## [DATA RECORDS]
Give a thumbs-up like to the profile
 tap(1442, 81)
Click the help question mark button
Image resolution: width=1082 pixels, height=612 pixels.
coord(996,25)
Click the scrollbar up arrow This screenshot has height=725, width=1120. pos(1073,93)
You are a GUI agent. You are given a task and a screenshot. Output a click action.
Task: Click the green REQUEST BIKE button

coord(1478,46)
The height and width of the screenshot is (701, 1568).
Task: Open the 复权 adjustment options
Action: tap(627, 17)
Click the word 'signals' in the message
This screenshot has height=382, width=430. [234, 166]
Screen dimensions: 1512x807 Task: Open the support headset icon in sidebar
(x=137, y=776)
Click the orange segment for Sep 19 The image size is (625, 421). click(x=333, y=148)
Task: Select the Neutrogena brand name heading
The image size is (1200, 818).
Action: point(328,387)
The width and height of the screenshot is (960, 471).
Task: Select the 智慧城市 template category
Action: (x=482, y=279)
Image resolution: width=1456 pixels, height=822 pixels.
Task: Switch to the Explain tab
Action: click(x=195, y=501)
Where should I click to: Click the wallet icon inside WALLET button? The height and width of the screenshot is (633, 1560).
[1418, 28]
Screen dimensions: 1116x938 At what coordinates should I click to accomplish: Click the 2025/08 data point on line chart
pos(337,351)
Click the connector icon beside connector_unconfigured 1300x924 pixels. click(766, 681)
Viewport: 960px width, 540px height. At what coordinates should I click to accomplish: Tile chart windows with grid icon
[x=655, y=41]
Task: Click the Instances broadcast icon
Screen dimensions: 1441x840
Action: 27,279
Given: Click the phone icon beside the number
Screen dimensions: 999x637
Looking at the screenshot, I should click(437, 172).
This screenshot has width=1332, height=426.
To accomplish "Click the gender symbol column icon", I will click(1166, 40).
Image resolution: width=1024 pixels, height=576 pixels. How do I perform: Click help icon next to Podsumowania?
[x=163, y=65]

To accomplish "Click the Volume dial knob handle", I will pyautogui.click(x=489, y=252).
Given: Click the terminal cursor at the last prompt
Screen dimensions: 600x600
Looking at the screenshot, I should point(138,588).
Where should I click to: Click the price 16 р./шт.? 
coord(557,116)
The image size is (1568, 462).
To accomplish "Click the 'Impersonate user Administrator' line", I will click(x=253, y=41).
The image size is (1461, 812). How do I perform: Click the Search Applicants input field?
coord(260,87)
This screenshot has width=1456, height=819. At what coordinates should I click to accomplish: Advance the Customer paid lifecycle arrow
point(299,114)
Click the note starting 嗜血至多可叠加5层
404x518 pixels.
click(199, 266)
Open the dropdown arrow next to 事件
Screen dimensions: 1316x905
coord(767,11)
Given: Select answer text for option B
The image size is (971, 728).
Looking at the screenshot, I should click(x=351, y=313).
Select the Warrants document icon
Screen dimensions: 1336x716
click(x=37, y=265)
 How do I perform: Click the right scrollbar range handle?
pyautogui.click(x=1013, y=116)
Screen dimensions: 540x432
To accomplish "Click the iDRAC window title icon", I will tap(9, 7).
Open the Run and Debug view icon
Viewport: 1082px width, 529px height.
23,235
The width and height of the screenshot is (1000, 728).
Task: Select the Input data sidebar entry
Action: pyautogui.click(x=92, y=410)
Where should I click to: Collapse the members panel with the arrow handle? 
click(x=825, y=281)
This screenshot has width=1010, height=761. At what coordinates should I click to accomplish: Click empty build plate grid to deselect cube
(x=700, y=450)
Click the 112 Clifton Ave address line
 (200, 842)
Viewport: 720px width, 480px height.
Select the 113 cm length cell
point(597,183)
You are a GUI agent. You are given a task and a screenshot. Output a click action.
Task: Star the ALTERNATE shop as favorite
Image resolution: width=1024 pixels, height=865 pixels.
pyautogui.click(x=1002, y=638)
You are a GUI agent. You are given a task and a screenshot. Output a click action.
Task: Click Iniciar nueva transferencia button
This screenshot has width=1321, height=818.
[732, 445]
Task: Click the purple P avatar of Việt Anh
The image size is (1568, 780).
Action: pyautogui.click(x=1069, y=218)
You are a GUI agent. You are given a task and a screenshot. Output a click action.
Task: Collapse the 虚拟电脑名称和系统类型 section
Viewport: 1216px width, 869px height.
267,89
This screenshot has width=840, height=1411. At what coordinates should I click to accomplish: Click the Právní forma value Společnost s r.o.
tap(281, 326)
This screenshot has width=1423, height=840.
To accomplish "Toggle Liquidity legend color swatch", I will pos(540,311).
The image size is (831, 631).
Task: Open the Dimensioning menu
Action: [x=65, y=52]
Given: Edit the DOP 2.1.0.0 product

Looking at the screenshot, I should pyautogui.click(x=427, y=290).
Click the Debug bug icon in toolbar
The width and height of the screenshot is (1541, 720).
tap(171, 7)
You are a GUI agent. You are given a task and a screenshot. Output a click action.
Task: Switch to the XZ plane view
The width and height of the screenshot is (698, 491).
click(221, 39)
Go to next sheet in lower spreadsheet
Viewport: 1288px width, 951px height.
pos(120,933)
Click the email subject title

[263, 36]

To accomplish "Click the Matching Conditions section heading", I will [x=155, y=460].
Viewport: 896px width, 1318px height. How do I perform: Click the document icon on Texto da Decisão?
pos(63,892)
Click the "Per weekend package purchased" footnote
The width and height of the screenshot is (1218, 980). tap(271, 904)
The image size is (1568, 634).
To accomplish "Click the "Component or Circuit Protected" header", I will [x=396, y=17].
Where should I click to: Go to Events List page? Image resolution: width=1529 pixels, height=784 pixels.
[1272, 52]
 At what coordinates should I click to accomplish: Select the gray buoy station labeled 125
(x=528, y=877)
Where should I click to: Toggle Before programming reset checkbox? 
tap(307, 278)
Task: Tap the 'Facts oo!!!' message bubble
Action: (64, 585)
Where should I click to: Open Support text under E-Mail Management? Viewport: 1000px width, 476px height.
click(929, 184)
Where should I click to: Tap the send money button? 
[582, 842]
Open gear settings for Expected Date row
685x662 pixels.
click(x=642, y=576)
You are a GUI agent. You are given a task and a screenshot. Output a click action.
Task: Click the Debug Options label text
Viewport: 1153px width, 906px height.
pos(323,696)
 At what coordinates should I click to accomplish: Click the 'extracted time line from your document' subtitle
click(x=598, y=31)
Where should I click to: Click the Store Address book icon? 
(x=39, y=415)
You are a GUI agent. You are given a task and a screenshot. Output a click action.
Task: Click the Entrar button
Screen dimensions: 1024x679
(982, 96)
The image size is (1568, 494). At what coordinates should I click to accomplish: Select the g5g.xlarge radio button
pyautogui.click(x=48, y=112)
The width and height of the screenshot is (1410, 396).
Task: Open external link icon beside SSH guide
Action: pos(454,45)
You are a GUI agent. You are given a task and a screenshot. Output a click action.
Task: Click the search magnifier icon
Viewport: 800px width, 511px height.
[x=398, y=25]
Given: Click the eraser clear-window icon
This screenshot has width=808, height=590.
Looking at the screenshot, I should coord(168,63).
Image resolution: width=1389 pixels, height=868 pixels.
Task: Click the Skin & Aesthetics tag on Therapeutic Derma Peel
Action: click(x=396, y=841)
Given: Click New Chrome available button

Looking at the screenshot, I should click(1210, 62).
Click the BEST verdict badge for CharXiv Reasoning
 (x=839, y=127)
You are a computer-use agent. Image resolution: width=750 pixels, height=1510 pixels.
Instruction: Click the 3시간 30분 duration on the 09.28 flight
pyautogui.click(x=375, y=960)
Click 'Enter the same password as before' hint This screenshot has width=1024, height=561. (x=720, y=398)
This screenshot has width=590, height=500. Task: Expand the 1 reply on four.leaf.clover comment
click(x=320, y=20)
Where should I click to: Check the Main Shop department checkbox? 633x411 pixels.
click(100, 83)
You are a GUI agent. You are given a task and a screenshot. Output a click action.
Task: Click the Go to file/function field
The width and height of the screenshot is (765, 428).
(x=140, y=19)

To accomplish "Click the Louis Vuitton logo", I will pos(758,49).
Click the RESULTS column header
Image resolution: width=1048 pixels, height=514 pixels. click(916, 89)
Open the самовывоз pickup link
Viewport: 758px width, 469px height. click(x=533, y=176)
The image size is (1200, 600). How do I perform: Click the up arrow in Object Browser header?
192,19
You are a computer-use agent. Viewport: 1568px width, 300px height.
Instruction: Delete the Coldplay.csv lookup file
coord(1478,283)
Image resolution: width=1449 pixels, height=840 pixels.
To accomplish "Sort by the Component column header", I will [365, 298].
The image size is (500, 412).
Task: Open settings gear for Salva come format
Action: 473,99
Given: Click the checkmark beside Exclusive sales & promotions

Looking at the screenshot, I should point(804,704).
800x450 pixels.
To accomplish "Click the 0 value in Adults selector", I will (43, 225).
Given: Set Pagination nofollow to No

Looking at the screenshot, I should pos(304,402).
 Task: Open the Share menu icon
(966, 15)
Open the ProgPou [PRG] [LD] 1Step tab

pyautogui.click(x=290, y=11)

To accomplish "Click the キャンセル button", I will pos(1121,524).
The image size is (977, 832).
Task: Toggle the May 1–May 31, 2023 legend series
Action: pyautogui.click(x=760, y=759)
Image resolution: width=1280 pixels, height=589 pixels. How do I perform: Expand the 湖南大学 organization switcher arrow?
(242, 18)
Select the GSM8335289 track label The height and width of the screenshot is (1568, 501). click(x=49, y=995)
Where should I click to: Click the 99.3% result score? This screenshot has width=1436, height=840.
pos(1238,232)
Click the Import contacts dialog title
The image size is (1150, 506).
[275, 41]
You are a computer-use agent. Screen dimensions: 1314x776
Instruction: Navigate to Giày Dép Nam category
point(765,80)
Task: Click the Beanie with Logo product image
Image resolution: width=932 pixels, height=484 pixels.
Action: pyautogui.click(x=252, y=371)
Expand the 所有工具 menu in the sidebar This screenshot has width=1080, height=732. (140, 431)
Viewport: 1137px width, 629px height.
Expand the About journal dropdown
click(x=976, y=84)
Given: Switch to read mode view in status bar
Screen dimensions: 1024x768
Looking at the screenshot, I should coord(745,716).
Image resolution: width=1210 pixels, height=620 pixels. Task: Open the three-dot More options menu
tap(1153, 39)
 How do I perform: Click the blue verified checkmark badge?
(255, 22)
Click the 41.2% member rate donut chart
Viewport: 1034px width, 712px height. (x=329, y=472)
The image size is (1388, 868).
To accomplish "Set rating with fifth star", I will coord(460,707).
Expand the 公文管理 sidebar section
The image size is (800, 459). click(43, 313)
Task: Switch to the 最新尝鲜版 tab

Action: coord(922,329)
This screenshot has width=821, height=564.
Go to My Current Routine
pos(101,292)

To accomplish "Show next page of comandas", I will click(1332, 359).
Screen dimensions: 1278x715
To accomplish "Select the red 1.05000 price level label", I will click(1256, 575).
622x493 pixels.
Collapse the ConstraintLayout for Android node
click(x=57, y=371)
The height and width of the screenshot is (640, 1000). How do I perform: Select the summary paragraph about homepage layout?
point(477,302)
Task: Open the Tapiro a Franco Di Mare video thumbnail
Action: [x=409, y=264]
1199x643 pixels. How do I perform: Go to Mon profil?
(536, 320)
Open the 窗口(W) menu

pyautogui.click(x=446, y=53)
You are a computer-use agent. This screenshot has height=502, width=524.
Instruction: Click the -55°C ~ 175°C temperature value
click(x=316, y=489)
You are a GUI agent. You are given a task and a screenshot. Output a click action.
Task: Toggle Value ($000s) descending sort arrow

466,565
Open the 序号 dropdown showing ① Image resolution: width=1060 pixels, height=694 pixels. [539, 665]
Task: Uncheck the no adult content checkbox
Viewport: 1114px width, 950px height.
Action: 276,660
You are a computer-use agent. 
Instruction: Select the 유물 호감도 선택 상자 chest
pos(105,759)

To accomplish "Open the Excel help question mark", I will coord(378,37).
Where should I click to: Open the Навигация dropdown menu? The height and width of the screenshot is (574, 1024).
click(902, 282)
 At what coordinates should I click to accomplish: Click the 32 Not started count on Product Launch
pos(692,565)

## [PROBLEM TO SOLVE]
Check every line of the data for the string "heading". Give the number of lines that have it, and only that.

## [SOLUTION FOR THIS PROBLEM]
2